Stellen Sie sich vor, Sie haben ein Heimnetz mit einem normalen DSL-All-in-One-Router, bei dem es nur eine Tür (Router) gibt. In einem solchen Haus kann sich jeder Besucher frei bewegen und Gegenstände stehlen oder verschieben. Jeder einigermassen aktuelle Router bietet dazu auch eine Unterteilung in Gast-Zone und private Zone. In die private Zone würden Sie üblicherweise Geräte lassen, die auf gewisse private Daten in Ihrem Heimnetz zugreifen sollen. Also beispielsweise auf Ihr Heim-NAS, auf das Sie mit verschiedenen Streaming-Geräten über Netzwerkprotokolle (wie SMB, NFS, DLNA) zugreifen. In der Gästezone würden Sie logischerweise nur Geräte von Besuchern zulassen, die nicht einfach so auf einen Netzwerkordner zugreifen sollen. Denn ohne Gastzugang, indem Sie einfach Ihr WLAN-Passwort aushändigen, erhalten Besucher auch Zugang auf Ihr gesamtes Heimnetzwerk und somit z.B. auch auf Ihre private Fotosammlung.

Die meisten aktuellen WLAN-Router unterstützen diesen Gäste-Modus. Der Gastzugang spannt dabei ein eigenes WLAN auf, das nicht auf Ihr eigenes WLAN zugreift. Damit halten Sie Gäste von Ihrer privaten DLNA-Mediensammlung, der digitalen Steuererklärung und der Haussteuerung fern. Als Beispiel für die Nutzung soll eine Fritz!Box dienen.

Bei einer Fritz!Box halten Sie dazu im Webmenü Ausschau nach den Einstellungen unter WLAN/Gastzugang. Hier aktivieren Sie das WLAN für die Gäste. Definieren Sie Zugangsdaten bzw. ein Standardpasswort für Ihr Gäste-WLAN.
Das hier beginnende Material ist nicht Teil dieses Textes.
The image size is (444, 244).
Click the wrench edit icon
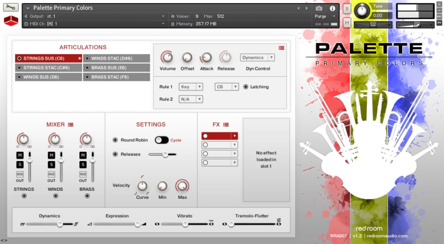10,8
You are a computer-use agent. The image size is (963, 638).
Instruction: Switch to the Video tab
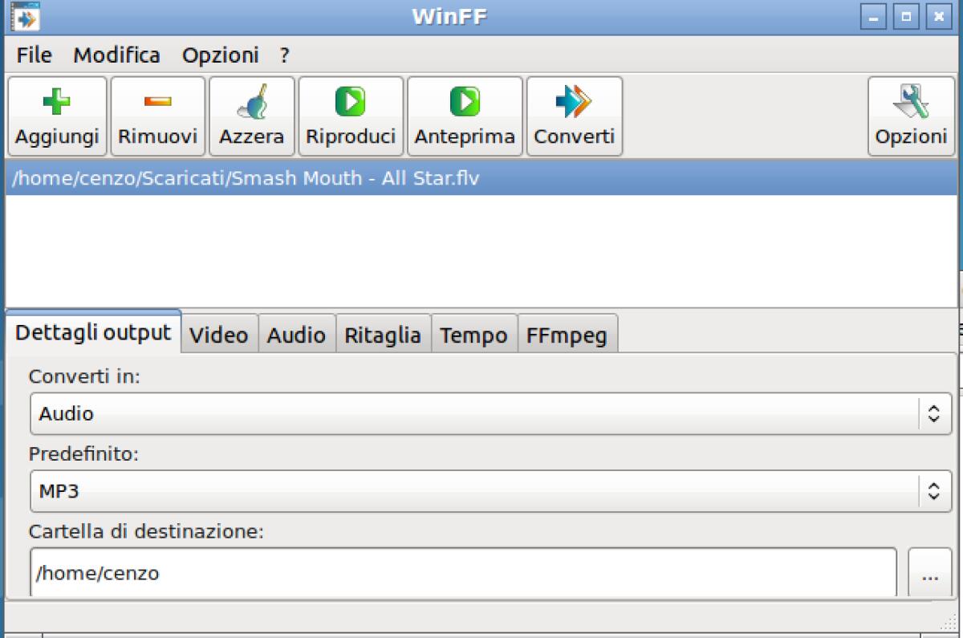219,334
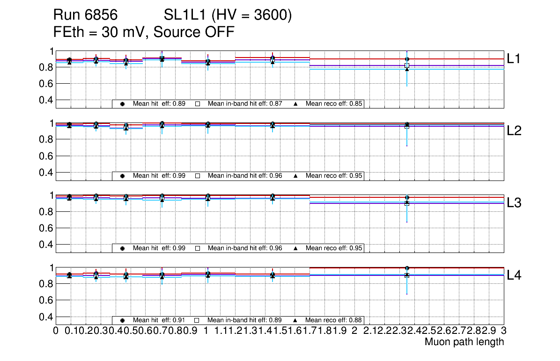This screenshot has width=560, height=361.
Task: Click the L3 panel label
Action: (x=515, y=203)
Wenn Sie sehr viele IoT-Geräte wie Pflanzensensoren im Einsatz haben, können Sie auf einem professionellen Access Point wie etwa dem VigorAP 900 von DrayTek gleich mehrere Subnetze einrichten. Da eignet sich etwa ein eigenes WLAN-Teilnetz für Sensorgeräte, die nur auf Internetverbindung angewiesen sind und nichts in den Medienordnern Ihres Heimnetzwerks zu suchen haben. Man kann sich das etwa so vorstellen, als würde man in einer Firma der Buchhaltungsabteilung nicht dieselben Netzwerk-Server zuweisen wie der Personalabteilung. Zwingend erforderlich ist diese Trennung aber nicht, wenn Sie ohnehin bestenfalls einen Smart-TV und eine Spielkonsole haben. Selbst Internet-of-Things-Geräten können Sie in einem aktuellen Router gewisse Zugriffsrechte im Heimnetz entziehen. Auch bei einem neueren Router wie etwa einer Fritz!Box stehen mit Gäste-WLAN und zwei Frequenzbändern in der Regel bis zu drei verschiedene SSIDs zur Verfügung.
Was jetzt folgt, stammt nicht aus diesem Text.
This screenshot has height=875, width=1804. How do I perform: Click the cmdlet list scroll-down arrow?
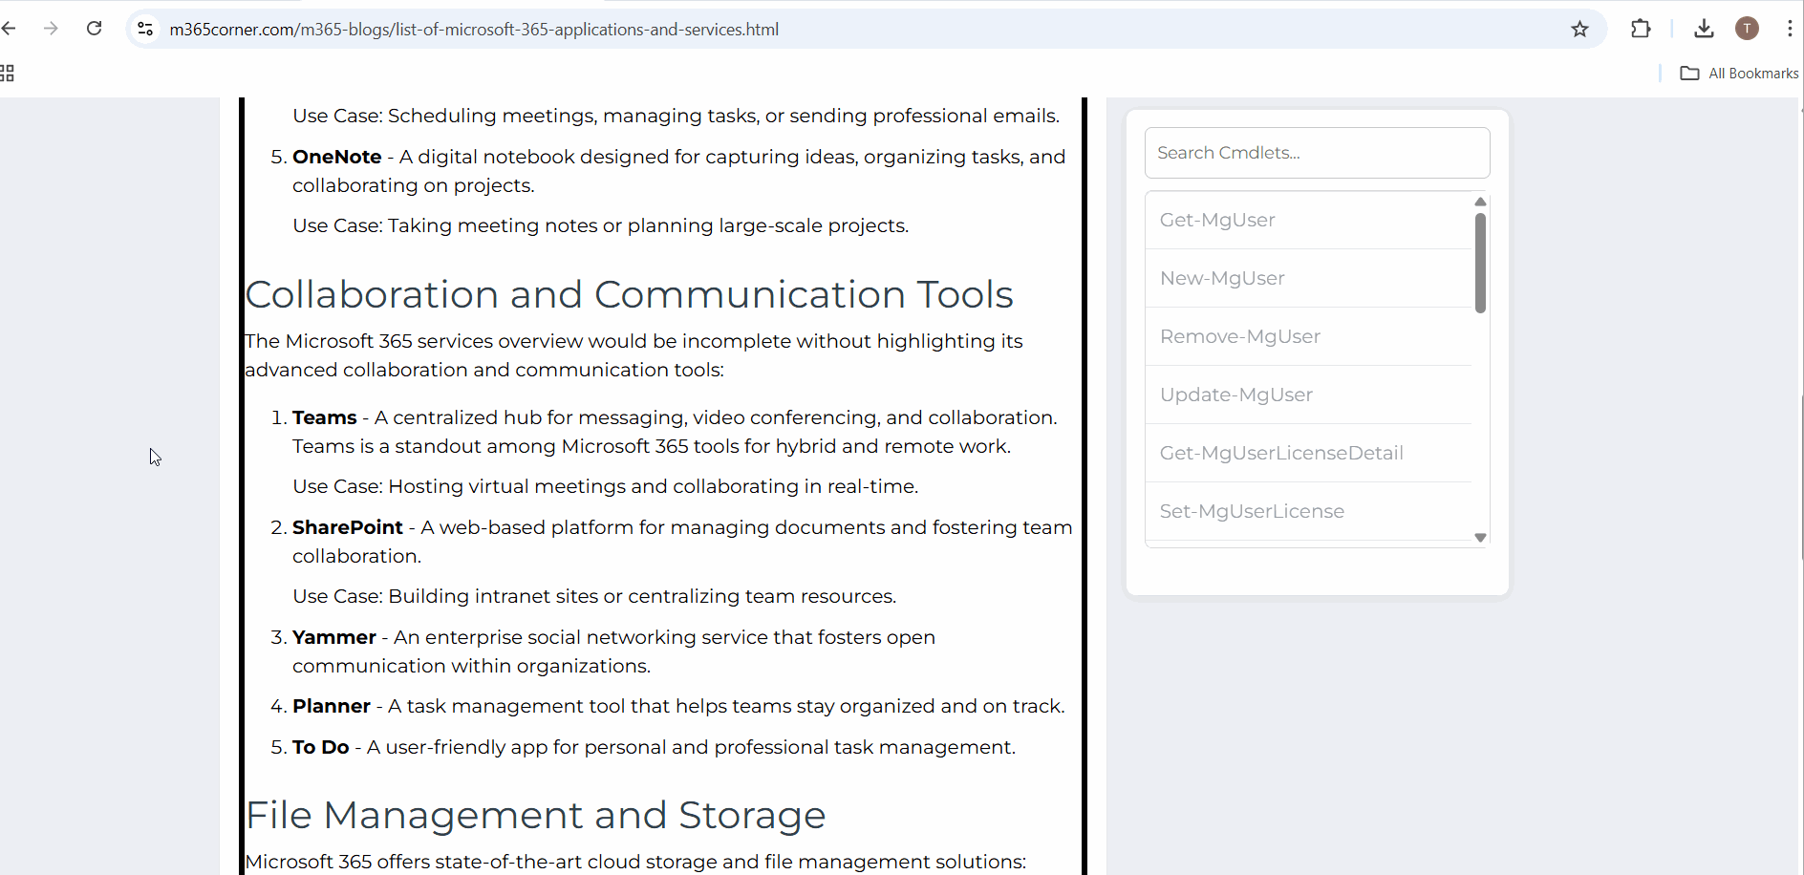1480,538
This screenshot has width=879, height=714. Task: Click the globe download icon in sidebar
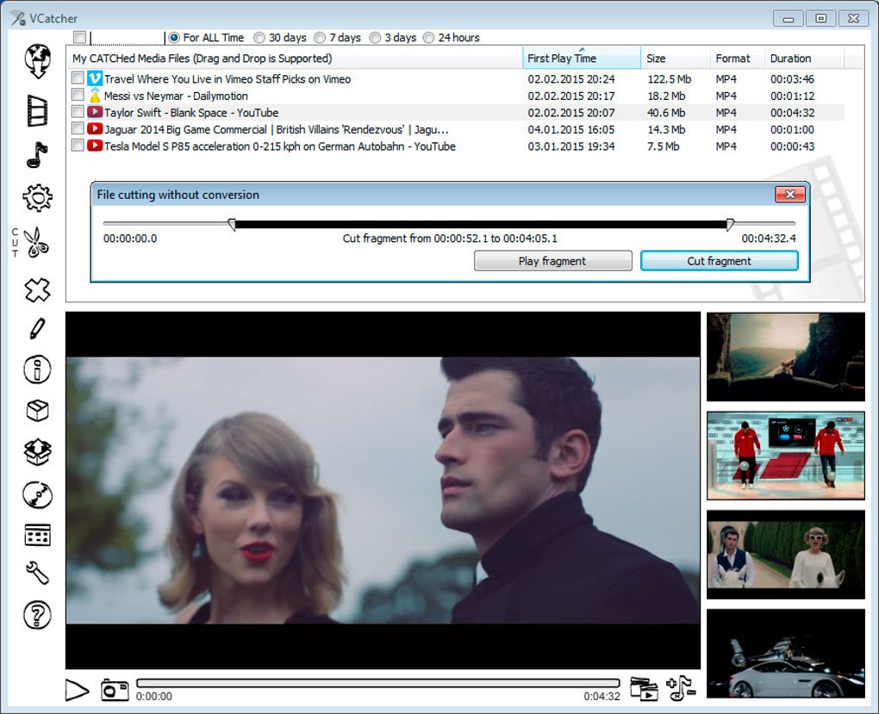pos(38,60)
Daher sollten Sie vielleicht schon einmal präventiv Geräte aussortieren, die keinen Internetzugriff benötigen. Geräte wie ein smarter Wasserkocher oder eine Waschmaschine benötigen natürlich Internetzugang, um funktionstüchtig zu sein. Bei einer IP-Kamera wollen Sie eventuell auch von extern auf das Gerät zugreifen. (Hier empfiehlt es sich vor allem, sparsam zu sein mit allfälligen Portweiterleitungen für den Fernzugriff.) Anders verhält es sich bei Druckern und Netzwerkgeräten. Diese sollten nur im internen Netzwerk erreichbar sein und benötigen keinen Internetzugriff.